*What you are asked to do*
Set down the entries below exactly as they appear, everything from the line that contains "The image size is (1216, 464)." down to the line that contains "will click(332, 59).", including both of those lines.

*Rows*
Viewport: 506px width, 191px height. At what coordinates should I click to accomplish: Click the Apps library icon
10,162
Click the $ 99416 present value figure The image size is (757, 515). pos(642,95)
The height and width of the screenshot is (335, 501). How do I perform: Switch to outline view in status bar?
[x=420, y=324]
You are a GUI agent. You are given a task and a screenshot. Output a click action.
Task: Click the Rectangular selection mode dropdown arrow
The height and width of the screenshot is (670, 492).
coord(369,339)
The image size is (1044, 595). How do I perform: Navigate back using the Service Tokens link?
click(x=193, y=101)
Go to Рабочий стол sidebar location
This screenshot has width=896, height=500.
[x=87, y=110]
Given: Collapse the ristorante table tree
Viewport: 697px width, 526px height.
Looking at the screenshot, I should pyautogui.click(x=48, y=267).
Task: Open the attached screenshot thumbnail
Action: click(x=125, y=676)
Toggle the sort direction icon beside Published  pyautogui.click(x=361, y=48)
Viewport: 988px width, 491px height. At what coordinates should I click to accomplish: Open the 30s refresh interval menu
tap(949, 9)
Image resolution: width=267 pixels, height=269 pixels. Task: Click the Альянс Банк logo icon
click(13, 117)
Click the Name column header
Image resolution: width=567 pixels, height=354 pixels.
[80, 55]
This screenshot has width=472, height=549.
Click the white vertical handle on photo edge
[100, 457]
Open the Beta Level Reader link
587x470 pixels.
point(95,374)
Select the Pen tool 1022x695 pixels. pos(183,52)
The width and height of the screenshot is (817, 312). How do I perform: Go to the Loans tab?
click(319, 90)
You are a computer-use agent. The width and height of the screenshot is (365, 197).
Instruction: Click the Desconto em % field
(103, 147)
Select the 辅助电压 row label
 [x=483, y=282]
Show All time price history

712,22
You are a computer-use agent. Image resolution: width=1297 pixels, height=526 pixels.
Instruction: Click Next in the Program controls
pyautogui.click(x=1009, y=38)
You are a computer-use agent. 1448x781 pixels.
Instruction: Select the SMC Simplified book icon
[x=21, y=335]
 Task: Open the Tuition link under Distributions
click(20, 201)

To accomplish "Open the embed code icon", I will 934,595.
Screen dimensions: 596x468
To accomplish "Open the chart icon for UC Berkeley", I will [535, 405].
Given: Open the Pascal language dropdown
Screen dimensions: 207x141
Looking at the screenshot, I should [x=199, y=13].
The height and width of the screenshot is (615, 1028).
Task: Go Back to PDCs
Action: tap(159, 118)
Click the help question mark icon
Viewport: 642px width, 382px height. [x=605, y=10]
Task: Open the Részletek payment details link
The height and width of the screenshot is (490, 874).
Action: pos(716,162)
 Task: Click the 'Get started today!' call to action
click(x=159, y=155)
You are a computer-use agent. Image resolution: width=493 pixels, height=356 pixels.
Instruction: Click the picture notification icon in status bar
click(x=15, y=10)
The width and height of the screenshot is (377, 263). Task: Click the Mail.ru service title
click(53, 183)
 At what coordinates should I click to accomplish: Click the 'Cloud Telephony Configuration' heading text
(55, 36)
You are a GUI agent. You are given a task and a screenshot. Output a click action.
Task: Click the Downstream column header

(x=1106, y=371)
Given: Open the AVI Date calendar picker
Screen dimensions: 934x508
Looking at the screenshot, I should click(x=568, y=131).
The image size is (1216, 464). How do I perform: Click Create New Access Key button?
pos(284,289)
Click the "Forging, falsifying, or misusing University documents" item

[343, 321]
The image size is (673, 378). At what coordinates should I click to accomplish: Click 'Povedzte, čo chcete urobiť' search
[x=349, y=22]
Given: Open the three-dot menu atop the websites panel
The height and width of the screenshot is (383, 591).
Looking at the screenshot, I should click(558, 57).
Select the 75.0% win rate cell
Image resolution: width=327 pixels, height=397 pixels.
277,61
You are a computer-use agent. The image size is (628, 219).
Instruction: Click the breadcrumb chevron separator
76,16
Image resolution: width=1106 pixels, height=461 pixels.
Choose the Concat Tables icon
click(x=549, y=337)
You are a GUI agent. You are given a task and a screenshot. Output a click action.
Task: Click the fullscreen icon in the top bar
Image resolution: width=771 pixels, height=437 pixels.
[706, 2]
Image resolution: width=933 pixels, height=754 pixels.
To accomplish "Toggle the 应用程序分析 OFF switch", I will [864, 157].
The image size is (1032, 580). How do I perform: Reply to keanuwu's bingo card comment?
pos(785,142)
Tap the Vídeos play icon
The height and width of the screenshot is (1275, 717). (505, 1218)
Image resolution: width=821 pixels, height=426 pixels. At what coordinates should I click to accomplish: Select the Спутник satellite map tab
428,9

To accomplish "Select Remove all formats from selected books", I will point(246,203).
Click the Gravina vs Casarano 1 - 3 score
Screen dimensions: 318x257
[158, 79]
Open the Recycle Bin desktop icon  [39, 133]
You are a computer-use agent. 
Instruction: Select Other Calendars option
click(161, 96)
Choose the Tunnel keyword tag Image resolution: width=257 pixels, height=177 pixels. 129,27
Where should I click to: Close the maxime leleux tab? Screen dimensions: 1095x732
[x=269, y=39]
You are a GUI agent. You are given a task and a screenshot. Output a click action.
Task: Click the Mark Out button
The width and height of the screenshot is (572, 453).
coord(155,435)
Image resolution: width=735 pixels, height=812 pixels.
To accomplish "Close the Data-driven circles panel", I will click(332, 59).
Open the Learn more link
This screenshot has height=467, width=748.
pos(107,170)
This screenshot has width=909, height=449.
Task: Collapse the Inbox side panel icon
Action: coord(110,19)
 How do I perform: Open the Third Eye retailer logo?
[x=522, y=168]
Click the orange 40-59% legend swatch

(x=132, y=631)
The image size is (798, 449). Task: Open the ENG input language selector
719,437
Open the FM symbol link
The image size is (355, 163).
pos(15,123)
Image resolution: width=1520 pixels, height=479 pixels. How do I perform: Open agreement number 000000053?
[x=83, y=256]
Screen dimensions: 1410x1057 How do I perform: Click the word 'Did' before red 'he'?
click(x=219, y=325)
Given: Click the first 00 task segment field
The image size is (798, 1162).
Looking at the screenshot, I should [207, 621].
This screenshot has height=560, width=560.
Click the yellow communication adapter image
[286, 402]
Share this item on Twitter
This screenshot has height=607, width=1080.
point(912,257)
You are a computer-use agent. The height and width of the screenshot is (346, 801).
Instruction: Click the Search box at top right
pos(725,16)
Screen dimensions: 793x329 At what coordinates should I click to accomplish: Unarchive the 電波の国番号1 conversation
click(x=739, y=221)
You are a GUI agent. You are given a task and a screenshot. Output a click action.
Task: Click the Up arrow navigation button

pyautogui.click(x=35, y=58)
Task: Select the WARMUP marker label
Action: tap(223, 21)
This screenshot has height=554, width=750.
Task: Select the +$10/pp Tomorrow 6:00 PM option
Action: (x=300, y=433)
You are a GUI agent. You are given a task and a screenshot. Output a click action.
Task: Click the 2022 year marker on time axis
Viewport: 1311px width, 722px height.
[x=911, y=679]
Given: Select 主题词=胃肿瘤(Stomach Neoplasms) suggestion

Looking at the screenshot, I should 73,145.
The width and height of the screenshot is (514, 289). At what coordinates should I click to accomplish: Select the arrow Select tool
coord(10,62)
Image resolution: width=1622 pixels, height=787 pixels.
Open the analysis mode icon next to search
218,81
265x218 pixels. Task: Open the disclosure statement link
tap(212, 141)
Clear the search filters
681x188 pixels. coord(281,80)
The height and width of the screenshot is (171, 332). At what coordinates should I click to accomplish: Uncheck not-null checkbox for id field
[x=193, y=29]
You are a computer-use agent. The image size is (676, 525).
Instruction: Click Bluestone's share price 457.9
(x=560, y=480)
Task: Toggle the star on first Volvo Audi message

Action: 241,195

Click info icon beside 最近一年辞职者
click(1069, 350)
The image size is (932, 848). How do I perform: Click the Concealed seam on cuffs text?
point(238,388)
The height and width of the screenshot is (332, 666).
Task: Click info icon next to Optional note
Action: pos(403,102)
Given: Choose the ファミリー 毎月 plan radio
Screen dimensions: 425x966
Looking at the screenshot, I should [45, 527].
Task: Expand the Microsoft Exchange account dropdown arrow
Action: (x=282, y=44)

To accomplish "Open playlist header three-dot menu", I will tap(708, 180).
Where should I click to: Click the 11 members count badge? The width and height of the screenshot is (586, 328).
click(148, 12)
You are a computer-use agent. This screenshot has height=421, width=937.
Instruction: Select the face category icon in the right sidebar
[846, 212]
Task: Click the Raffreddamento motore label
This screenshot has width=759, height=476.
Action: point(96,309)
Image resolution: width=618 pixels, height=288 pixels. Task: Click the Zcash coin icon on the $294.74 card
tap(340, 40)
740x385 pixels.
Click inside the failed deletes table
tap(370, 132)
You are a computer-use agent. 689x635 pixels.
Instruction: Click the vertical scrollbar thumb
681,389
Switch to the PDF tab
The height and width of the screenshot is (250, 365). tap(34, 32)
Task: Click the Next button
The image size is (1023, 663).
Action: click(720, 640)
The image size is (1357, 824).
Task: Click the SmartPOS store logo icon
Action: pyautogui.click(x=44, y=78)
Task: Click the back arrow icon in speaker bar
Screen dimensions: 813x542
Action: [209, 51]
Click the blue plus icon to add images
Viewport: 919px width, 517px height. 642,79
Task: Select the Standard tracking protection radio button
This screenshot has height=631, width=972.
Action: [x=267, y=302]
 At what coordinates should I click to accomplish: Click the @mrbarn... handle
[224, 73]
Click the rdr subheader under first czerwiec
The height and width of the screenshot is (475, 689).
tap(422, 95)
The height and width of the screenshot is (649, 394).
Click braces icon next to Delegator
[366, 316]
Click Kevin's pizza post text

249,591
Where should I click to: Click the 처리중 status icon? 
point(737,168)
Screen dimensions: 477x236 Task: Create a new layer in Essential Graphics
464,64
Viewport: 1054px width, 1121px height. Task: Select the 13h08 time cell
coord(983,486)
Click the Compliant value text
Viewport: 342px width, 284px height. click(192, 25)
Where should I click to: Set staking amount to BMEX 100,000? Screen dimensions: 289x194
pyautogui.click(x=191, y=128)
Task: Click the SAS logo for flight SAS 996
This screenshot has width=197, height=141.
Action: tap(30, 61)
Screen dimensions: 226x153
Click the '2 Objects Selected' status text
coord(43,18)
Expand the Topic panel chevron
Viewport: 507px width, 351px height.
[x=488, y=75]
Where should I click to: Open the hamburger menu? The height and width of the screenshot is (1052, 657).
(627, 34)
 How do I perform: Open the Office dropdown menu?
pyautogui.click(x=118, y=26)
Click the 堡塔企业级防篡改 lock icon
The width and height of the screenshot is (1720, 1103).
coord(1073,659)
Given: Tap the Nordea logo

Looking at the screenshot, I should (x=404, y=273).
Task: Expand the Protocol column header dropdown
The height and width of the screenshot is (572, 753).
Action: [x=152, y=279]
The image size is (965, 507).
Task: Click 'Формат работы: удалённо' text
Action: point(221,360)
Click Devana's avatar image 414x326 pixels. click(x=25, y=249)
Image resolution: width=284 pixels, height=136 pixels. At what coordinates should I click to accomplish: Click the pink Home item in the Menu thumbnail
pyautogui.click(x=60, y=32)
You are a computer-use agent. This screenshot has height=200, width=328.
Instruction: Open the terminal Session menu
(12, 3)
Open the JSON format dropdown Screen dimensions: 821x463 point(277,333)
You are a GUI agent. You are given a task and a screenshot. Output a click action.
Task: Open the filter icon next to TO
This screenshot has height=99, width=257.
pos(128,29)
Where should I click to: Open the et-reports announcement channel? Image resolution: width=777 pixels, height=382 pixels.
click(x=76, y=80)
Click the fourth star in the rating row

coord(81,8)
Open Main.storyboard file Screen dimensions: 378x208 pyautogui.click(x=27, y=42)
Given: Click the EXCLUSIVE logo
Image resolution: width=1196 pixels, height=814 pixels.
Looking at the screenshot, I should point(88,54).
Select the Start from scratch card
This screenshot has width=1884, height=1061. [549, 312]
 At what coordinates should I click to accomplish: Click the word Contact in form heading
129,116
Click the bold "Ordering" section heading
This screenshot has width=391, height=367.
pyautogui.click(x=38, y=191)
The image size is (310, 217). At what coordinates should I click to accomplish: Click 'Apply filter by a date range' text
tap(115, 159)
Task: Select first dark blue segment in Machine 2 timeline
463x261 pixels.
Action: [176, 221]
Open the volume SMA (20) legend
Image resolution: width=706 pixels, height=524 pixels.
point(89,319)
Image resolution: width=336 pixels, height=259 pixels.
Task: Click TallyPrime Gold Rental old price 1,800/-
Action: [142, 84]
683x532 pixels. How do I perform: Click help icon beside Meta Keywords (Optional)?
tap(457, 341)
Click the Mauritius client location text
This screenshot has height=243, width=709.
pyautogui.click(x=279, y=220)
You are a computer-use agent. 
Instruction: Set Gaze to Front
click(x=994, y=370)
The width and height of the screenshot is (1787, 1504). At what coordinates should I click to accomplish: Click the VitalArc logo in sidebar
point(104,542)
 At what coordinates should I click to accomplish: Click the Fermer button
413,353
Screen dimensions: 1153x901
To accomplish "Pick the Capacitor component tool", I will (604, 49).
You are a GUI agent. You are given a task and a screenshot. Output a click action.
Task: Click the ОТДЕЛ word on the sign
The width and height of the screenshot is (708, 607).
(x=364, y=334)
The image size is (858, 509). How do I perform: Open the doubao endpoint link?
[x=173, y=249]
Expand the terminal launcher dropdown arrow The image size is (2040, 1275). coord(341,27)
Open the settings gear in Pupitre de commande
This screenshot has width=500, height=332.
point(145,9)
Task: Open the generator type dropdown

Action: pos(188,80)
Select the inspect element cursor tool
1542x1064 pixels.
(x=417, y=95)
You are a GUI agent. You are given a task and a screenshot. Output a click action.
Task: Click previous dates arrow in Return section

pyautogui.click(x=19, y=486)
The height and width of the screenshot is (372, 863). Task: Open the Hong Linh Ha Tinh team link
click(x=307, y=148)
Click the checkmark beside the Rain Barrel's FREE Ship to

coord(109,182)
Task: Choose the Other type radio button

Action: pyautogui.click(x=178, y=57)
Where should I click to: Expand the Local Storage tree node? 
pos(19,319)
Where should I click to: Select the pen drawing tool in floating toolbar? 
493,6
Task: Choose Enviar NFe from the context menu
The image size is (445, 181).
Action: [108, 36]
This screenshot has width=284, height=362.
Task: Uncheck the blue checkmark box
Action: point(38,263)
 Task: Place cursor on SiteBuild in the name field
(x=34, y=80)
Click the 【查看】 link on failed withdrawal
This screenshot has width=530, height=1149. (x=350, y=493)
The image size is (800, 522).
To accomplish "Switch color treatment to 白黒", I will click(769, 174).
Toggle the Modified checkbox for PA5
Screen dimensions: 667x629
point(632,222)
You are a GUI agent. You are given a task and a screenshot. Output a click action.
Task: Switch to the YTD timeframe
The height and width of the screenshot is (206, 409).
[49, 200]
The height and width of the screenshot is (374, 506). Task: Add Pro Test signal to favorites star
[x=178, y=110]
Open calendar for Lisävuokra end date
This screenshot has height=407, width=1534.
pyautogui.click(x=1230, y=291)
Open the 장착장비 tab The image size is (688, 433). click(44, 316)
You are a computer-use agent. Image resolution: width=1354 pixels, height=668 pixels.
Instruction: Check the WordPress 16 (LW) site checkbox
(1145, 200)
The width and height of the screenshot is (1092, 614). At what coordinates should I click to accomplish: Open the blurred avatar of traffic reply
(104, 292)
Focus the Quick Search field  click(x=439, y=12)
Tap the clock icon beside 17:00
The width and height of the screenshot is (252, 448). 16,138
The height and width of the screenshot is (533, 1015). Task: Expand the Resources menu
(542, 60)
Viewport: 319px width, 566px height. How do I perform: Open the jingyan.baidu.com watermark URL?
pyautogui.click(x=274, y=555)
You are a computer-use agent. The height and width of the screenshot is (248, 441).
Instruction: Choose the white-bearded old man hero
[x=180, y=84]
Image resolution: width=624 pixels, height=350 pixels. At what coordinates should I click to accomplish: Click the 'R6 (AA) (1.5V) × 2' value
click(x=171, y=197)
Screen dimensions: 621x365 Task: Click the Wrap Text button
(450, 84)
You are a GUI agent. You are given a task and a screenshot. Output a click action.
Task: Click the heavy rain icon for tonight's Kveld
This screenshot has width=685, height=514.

*Correct result*
The image size is (1216, 464). How do I perform: Click Create New Access Key button?
pos(284,289)
Click the "Forging, falsifying, or misusing University documents" item

[343, 321]
The image size is (673, 378). At what coordinates should I click to accomplish: Click 'Povedzte, čo chcete urobiť' search
[x=349, y=22]
Given: Open the three-dot menu atop the websites panel
The height and width of the screenshot is (383, 591).
Looking at the screenshot, I should click(558, 57).
Select the 75.0% win rate cell
Image resolution: width=327 pixels, height=397 pixels.
277,61
You are a computer-use agent. The image size is (628, 219).
Instruction: Click the breadcrumb chevron separator
76,16
Image resolution: width=1106 pixels, height=461 pixels.
Choose the Concat Tables icon
click(x=549, y=337)
You are a GUI agent. You are given a task and a screenshot. Output a click action.
Task: Click the fullscreen icon in the top bar
Image resolution: width=771 pixels, height=437 pixels.
[706, 2]
Image resolution: width=933 pixels, height=754 pixels.
To accomplish "Toggle the 应用程序分析 OFF switch", I will [864, 157].
The image size is (1032, 580). How do I perform: Reply to keanuwu's bingo card comment?
pos(785,142)
Tap the Vídeos play icon
The height and width of the screenshot is (1275, 717). (505, 1218)
Image resolution: width=821 pixels, height=426 pixels. At what coordinates should I click to accomplish: Select the Спутник satellite map tab
428,9

To accomplish "Select Remove all formats from selected books", I will point(246,203).
Click the Gravina vs Casarano 1 - 3 score
Screen dimensions: 318x257
[158, 79]
Open the Recycle Bin desktop icon  [39, 133]
You are a computer-use agent. 
Instruction: Select Other Calendars option
click(161, 96)
Choose the Tunnel keyword tag Image resolution: width=257 pixels, height=177 pixels. 129,27
Where should I click to: Close the maxime leleux tab? Screen dimensions: 1095x732
[x=269, y=39]
You are a GUI agent. You are given a task and a screenshot. Output a click action.
Task: Click the Mark Out button
The width and height of the screenshot is (572, 453).
coord(155,435)
Image resolution: width=735 pixels, height=812 pixels.
To accomplish "Close the Data-driven circles panel", I will click(332, 59).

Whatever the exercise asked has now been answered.